(Bloomberg) -- India’s August inflation rate accelerated to the fastest since March, exceeding expectations ahead of the central bank’s policy review in October.
- Consumer price inflation quickened to 3.36 percent in August, the Statistics Ministry said in a statement in New Delhi on Tuesday
- That’s faster than the 3.24 percent median estimate in a Bloomberg survey of 44 economists and higher than 2.36 percent in July
- Food prices rose 1.52 percent compared with a drop of 0.36 percent in the previous month
The second consecutive month of price surge is closer to the upper limit of the Reserve Bank of India’s inflation expectation at between 2 to 3.5 percent till September this year. Food prices may surge in the coming months after floods devastated farms in central and eastern India.

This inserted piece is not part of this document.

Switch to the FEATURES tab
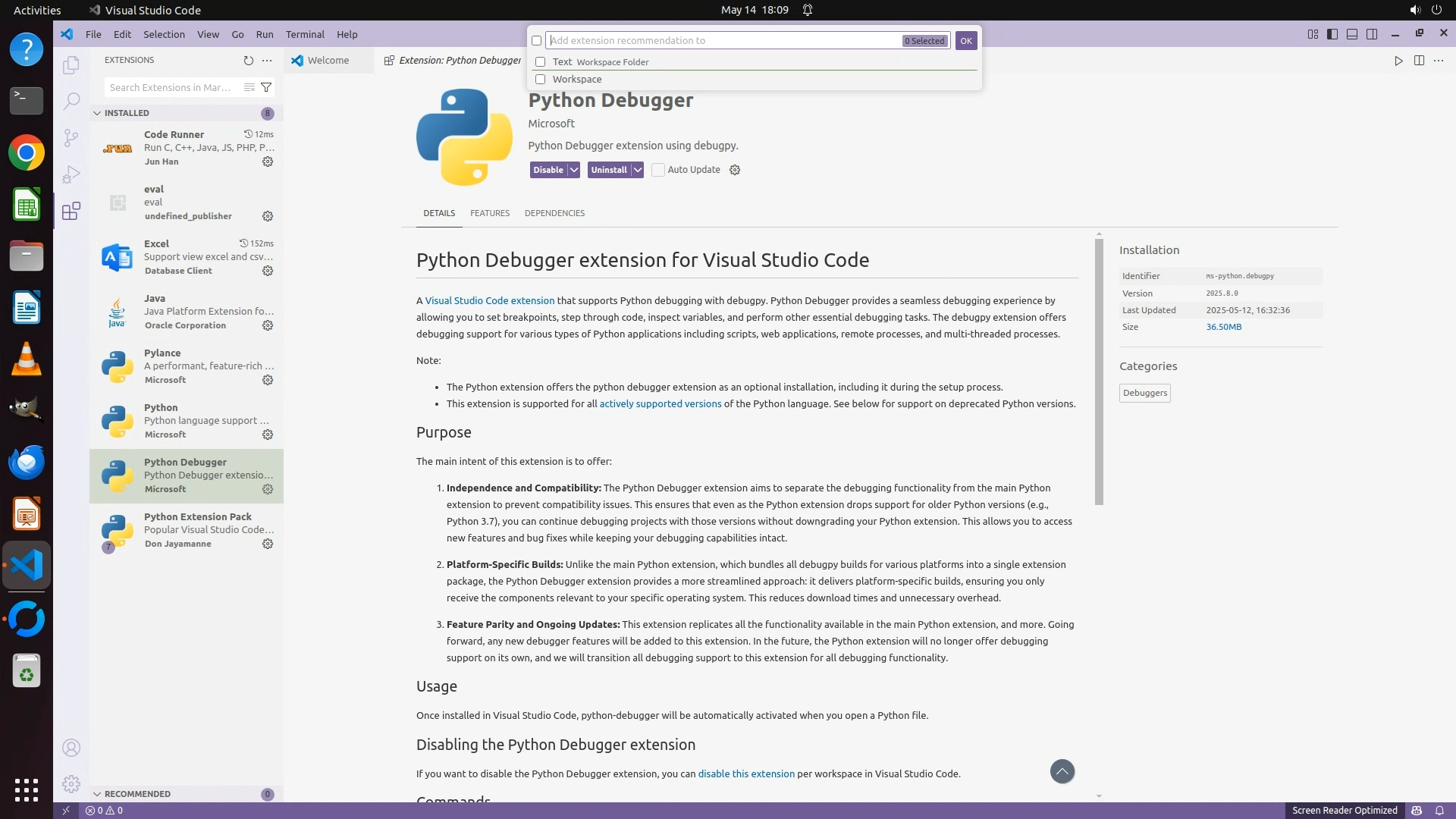The width and height of the screenshot is (1456, 819). click(x=489, y=213)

Rising inflation could add to the pressure on central bank Governor Urjit Patel ahead of a policy review next month. It comes as India struggles with slack at factories and slow private investments worsened supply chain disruptions after a cash ban last November and chaos from a nationwide goods and service tax.
"The August numbers signify a supply shock caused not just by floods-related disruptions but also because of an inherent slowdown as indicated by July factory numbers," said Rupa Rege Nitsure, chief economist at L&T Finance Holdings Ltd. "This isn’t a signal to RBI to raise rates. Instead it’s a clear signal that the slowdown has become more acute."

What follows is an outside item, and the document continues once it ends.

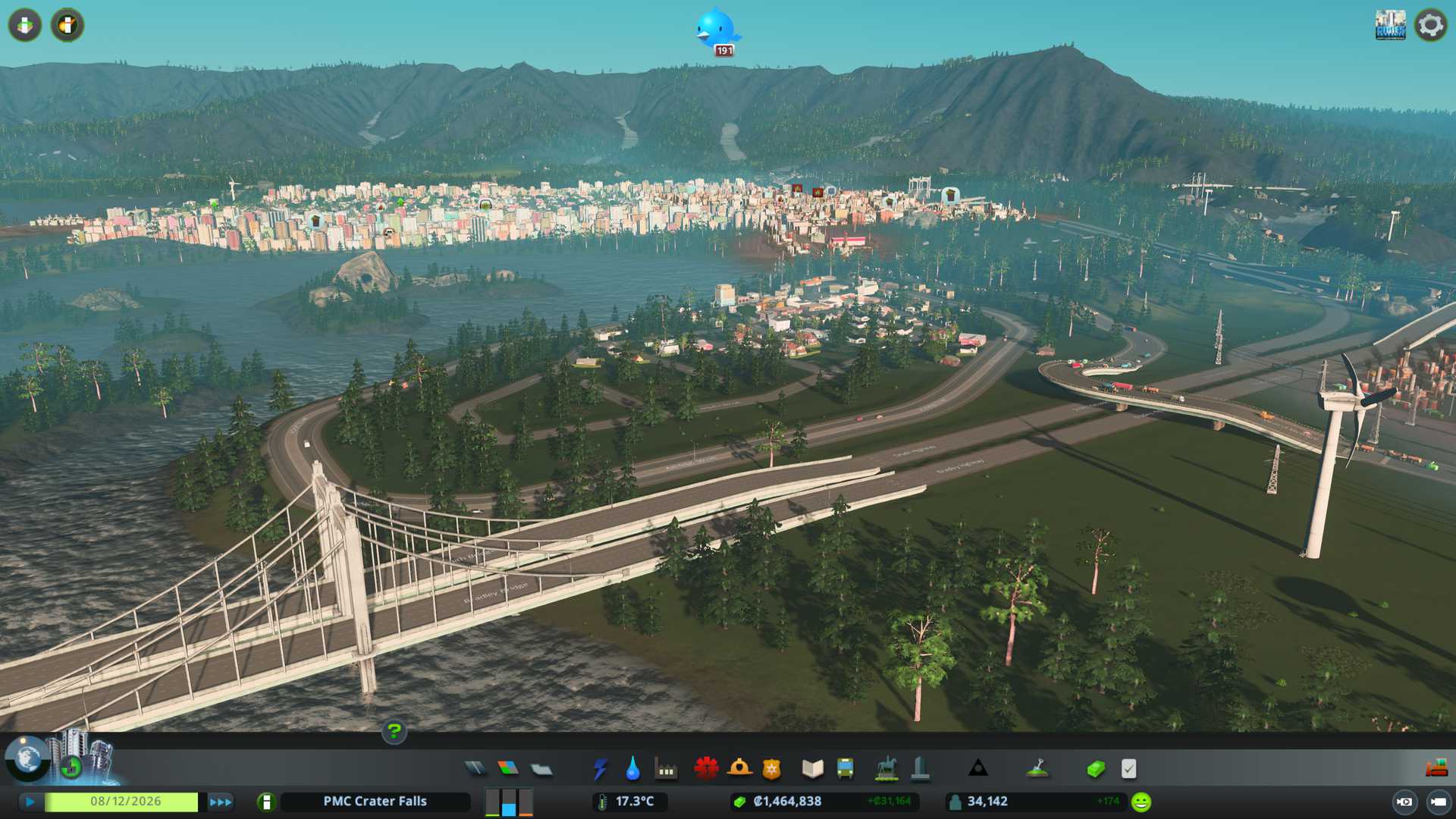Open the Parks and Plazas menu
The width and height of the screenshot is (1456, 819).
[x=886, y=769]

The fiscal outlook is also a growing cause for concern, said Shilan Shah, India economist at Capital Economics, Singapore, forecasting a widening fiscal deficit in the coming years. "In particular, the loan waivers for farmers announced by various state governments in recent months, most recently in Karnataka and Punjab, are likely to put their fiscal positions under more pressure."
- Food and beverage prices rose 1.96 percent
- Clothing and footwear rose 4.58 percent
- Fuel and lighting rose 4.94 percent
- Housing costs rose 5.58 percent
- Industrial production grew at 1.2 percent in July, better than June’s contraction yet well below the 10-year average of 4.9 percent.